Answer: a. Do hand hygiene and wear sheet
Description:When changing soiled bed linen, it's important for the nurse to follow proper infection control precautions. Doing hand hygiene (washing hands or using hand sanitizer) is a crucial step to prevent the transmission of microorganisms. Additionally, wearing appropriate personal protective equipment (PPE), including gloves, may also be necessary to prevent contact with bodily fluids and potential pathogens. The other options might involve steps to manage the linens but might not directly address the prevention of microorganism transmission as effectively as proper hand hygiene and wearing PPE.

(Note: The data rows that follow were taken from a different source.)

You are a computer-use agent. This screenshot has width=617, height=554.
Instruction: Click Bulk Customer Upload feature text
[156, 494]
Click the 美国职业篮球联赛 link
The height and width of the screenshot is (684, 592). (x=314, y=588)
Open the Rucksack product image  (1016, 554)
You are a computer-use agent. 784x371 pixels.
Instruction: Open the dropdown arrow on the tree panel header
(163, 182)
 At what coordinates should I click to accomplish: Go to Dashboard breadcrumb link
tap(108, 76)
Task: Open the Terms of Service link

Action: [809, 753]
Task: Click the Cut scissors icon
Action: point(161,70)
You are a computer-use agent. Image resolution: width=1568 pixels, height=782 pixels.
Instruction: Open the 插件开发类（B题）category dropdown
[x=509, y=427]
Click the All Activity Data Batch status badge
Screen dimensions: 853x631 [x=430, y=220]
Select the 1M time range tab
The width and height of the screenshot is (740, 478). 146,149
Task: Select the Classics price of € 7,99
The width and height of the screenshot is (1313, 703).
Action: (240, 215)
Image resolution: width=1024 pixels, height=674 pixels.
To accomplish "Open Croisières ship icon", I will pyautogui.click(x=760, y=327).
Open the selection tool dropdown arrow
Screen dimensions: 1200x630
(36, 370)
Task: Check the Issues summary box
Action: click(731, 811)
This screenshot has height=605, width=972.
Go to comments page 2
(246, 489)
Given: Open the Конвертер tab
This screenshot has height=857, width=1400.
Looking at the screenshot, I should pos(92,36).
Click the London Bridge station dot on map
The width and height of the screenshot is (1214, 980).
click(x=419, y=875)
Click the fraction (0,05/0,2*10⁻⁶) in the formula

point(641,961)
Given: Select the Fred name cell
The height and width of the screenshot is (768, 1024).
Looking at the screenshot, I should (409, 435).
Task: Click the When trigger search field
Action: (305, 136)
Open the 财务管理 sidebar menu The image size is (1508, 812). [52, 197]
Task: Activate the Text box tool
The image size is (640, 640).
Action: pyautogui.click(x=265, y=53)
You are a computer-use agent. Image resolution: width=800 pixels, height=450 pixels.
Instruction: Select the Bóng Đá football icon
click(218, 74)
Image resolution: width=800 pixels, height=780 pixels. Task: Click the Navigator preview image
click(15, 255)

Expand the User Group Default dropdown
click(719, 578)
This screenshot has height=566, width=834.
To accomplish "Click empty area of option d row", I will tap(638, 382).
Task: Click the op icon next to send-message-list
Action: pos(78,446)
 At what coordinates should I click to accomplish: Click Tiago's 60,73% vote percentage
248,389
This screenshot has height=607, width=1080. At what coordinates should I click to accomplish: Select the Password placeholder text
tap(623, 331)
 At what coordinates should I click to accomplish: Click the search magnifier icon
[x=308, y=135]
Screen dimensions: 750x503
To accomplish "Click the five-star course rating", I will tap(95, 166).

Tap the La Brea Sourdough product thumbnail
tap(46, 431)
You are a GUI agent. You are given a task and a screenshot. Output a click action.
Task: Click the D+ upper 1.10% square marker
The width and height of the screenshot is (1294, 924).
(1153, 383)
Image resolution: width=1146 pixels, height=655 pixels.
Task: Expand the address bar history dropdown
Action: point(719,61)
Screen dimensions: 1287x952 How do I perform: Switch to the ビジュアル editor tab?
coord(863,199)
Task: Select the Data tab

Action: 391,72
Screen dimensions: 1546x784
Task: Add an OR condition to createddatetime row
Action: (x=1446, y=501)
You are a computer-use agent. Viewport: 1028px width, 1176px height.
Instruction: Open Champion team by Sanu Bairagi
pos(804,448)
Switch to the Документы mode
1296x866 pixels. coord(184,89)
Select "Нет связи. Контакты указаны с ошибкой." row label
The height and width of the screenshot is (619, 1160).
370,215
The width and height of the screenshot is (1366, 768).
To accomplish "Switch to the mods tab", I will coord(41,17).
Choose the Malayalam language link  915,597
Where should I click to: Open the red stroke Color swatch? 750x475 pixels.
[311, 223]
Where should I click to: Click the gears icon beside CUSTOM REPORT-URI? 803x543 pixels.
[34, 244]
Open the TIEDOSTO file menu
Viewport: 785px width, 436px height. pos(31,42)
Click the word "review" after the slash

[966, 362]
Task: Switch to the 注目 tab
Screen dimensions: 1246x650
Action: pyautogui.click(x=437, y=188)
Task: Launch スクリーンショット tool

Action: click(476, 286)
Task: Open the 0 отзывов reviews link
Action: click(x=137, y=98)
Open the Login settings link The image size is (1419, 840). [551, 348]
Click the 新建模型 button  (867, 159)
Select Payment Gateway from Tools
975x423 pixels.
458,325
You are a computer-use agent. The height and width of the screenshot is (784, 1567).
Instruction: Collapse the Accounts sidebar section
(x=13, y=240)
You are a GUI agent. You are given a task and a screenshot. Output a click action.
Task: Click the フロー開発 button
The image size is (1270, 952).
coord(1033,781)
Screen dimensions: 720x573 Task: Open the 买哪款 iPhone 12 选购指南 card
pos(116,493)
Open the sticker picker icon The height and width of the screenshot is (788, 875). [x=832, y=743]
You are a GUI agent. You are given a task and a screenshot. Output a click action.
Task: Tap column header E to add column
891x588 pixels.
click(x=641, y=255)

23. Most important aspect of hand washing is:
a. Time
b. Type of soap
c. Surface tension
d. Friction
Answer: d. Friction
Description:Friction is the most important aspect while doing hand washing.
24. Arrange the following steps of hand washing in order: 1. Wash palm and fingers 2. Wash fingers and knuckles 3. Wash thumbs 4. Wash back of hands
a. 1, 2, 3 and 4
b. 1, 4, 2 and 3
c. 4, 3, 2 and 1
d. 2, 3, 1 and 4
Answer: b. 1, 4, 2 and 3
Description:Steps of hand washing are as follows: 1. Wash palm and fingers 2. Wash back of the hands 3. Wash fingers and knuckles 4. Wash thumbs 5. Wash finger tips 6. Interlocking of hands 7. Wash wrists
25. Which of the following is not included in the 5 moments of hand washing?
a. Before touching patients surrounding
b. Before touching a patient
c. After touching patient surrounding
d. After body fluid exposure risk
Answer: a. Before touching patients surrounding
Description:The "5 moments of hand hygiene" is a framework developed by the World Health Organization (WHO) to promote hand hygiene practices in healthcare settings. The five moments include: Before touching a patient. Before clean/aseptic procedures. After body fluid exposure risk. After touching a patient. After touching patient surroundings.